The possible ramifications of accelerated marijuana use on sub-populations at elevated risk is more than enough to annihilate any argument that prioritises convenience and perceived harm reduction for the less vulnerable who choose to “recreate” themselves.

It would be naïve to expect the criminal marijuana enterprises to automatically give up their considerable profits as a result of a legal cannabis market.

It is most likely that, through corruption and advantageous pricing of cannabis and other drugs targeting specific age groups, they will ensure a major market share at the expense of increased criminality and more damage. This is what reportedly happened elsewhere.

The most relevant aspect of the whole argument is the shift in focus on what’s harmful.

It seems that the inefficiencies of the laws that prohibit cannabis use became the main source of harm to humanity while cannabis has been laundered to innocuous and promoted to the status of drug of choice for various conditions, including cancer and chronic illnesses, to the point of being curative.

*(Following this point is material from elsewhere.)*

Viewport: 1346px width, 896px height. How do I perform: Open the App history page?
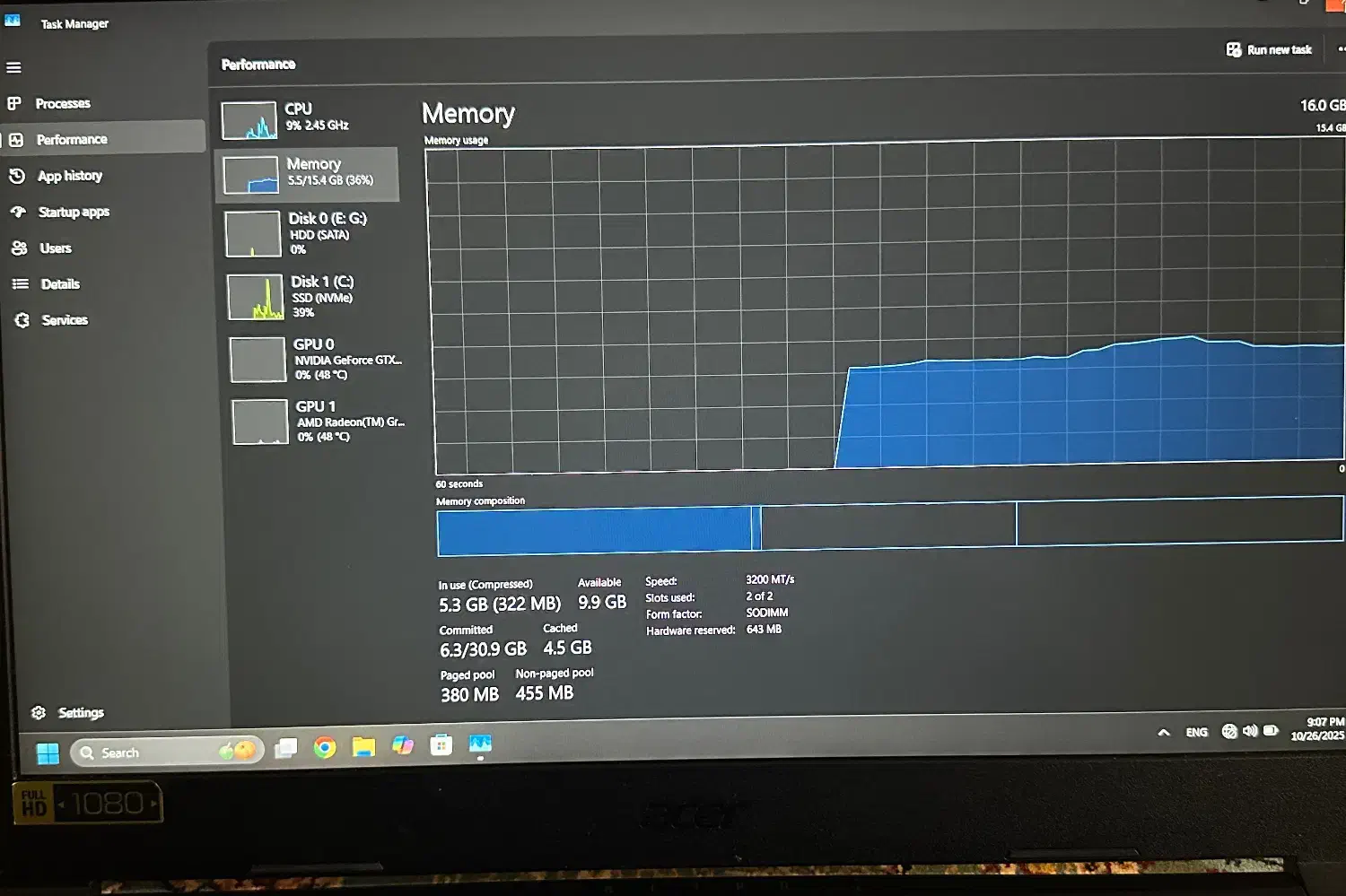click(x=69, y=176)
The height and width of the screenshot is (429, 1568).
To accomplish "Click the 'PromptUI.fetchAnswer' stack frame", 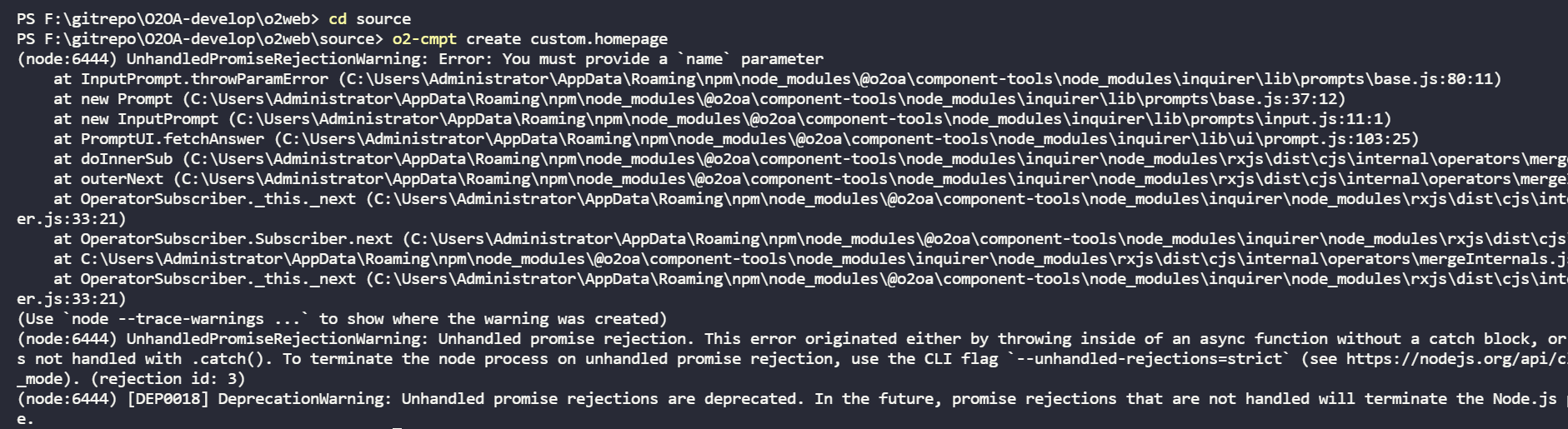I will tap(173, 138).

It has even been advocated for enhanced athletic performance.

The “medical” label assigned to cannabis for a multitude of conditions, through political procedures that replaced strict medical research studies, contributed significantly to the process of cannabis normalisation.

Even if there is some evidence it can alleviate a few symptoms in very limited conditions, cannabis medicalisation in the absence of strict evidence has managed to catalyse this shift in perspective.

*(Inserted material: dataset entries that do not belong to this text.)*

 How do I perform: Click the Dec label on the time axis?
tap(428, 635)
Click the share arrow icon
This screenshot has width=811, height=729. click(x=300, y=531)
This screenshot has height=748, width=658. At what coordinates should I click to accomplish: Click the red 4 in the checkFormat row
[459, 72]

Objectively, we cannot say that prohibition has been all bad and did not contribute anything to reduce and control consumption.

For example, there is data from studies showing that a proportion of non-users would choose to consume cannabis if they no longer risk prosecution.

On the other hand, it is human nature to go to extremes to engage in a desired activity despite risk of legal sanctions and, in the process, expose oneself to added risks.

Most laws are not perfect, people tend to find loopholes and, in so doing, create complications.

Understandably, those who blame criminalisation for most of, if not all, the harm associated with cannabis are pushing for freedom to consume without legal complications rather than reviewing current laws in the context of changing circumstances and the real harm caused by the drug.

Decriminalisation has already brought about a better balance.

Another factor is the widespread consumption of the drug.

To what extent can marijuana consumption contaminate the user’s views on legislation of the same “mind-altering” drug?

I wonder what drives certain politicians to vehemently deny or dissociate themselves from cannabis use while favouring a shift to free consumption with life-destroying potential, especially to the most vulnerable of our society.

Anthony Dimech is a Consultant Psychiatrist with dual accreditation in General Adult and Addiction Psychiatry from the UK. He is reading for a PhD in comprehensive individualised assessments and interventions for addiction behaviours.